Spokespersons for both Senate Majority Leader Harry Reid (D-Nev.) and House Speaker Nancy Pelosi (D-Calif.) declined to comment.
Reid and President Obama, of course, do not run the House. They would need the sign-off of Pelosi, who would need the approval of her caucus. To get such approval, the manager's amendment would need to sufficiently address House concerns. Pre-conference negotiations -- or, in this case, pre-manager's amendment -- are not currently ongoing at the staff level, said Jim Manley, senior communications adviser to Reid.
The plan risks infuriating the party's progressive base, which is much happier with the House bill than the Senate effort.
"As it stands, the House bill makes health care much more affordable for people than the Senate's bill. And right now, there is a real possibility that the House will be expected to swallow the Senate's bill without making these improvements. There are two legislative bodies and both have a say in what reform looks like -- this shouldn't be news to members of the Senate," said Lori Lodes, a spokeswoman for the Service Employees International Union, which is heavily involved in health care negotiations.
The differences between the House and Senate approaches are legion and House sources say the lower chamber is very unlikely to rubber stamp a bill agreed to by the White House and Senate. The House relies, to a significant extent, on a tax increase on the wealthy to fund reform; the Senate instead taxes some health insurance plans. The House allows the government to negotiate for lower drug prices and otherwise requires a greater commitment from drug makers than the Senate bill does. The House plan covers more people and includes a public option; the fate of a government plan on the Senate side is uncertain. Major parts of the House plan kick in a year earlier -- in 2013 -- than in the Senate bill.

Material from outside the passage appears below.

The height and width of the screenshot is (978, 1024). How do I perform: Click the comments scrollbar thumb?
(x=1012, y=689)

And then there's abortion.
Those difference, among others, will need to be bridged at some point, whether it's in conference or earlier. If they're not -- and if House progressives think they've been rolled -- then they might bail. The House bill only passed with a margin of five votes.

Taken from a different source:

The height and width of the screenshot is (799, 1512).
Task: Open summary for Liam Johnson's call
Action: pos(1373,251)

"The whole point is we tolerated negotiated rates and tolerated having to watch the Senate work its machinations, with the whole hope that in conference the House will go in strong," said Rep. Raul Grijalva (D-Ariz.), co-chair of the Congressional Progressive Caucus. "For a lot of progressives that have relied on conference as the vehicle to save the public option, it becomes a very, very difficult vote."

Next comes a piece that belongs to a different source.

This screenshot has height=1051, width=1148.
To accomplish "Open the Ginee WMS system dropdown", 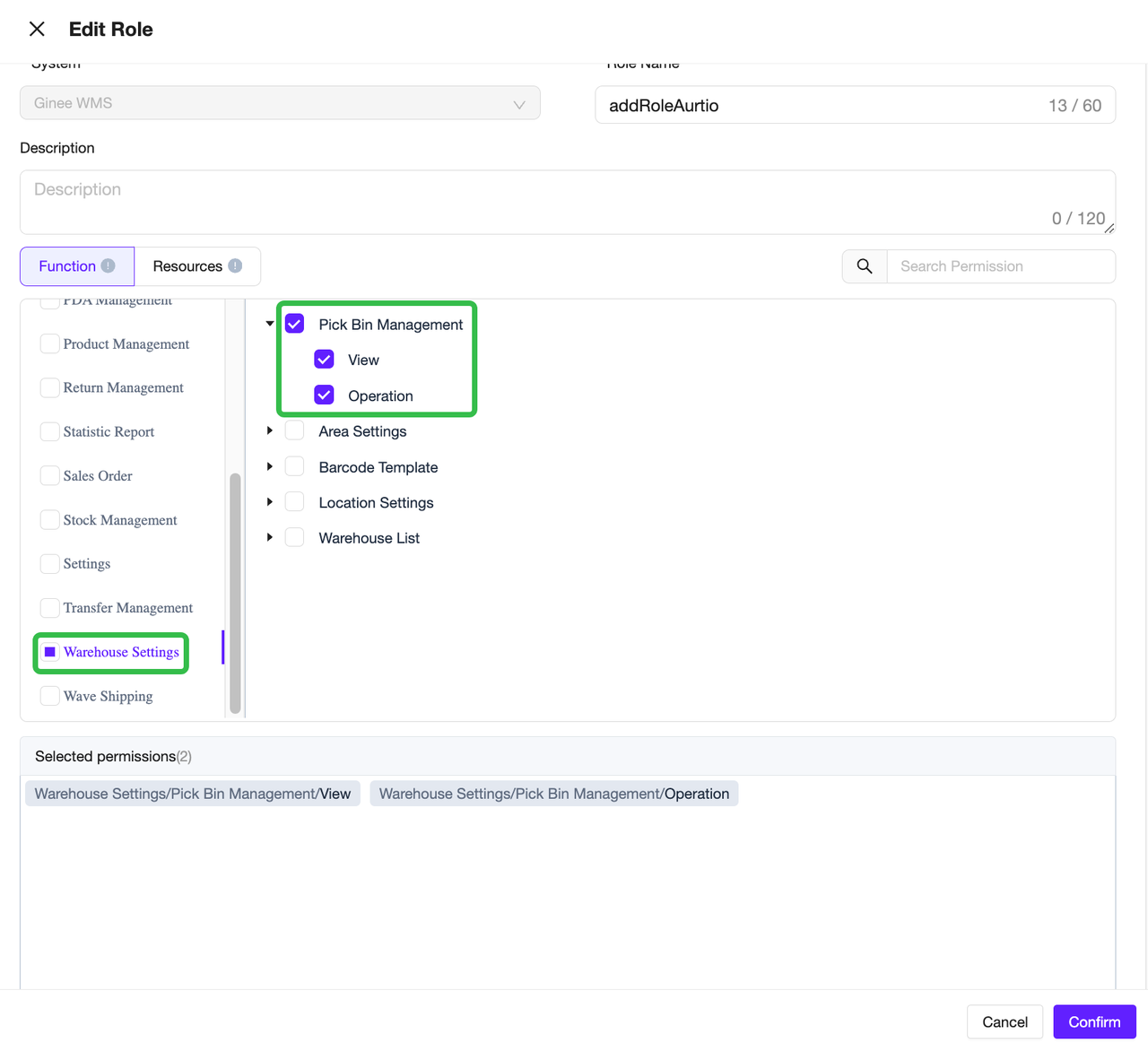I will tap(280, 103).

Grijalva told HuffPost that the strategy would require progressives to back down so that the president could get a symbolic win. "Progressives will be jammed into a corner and once again asked, 'You've got to do this for the president so he can give a State of the Union address,'" he said. "As much as the State of the Union becomes critical, this is not something we can get beaten up on to vote for."
Grijalva noted other significant differences in the way that the bills treat the pharmaceutical industry and that the Senate bill lacks a revocation of the insurance industries' anti-trust exemption. "It becomes a conscious call," he said. "That would be a vote that I could not take."
Regardless of when those differences are hashed out, said Kessler, they have to be addressed at some point. Better sooner than later, he said. "You'd have to do it with the concurrence of the House. This has to be a two-step process," said Kessler. "If you can do it now, why not do it now?"
If the House refuses to play along, it could either amend the bill and send it back for an up-or-down vote in the Senate, or go to a conference committee. "If the House doesn't like it, they'll send it back with changes. Then it truly is ping pong," said Kessler.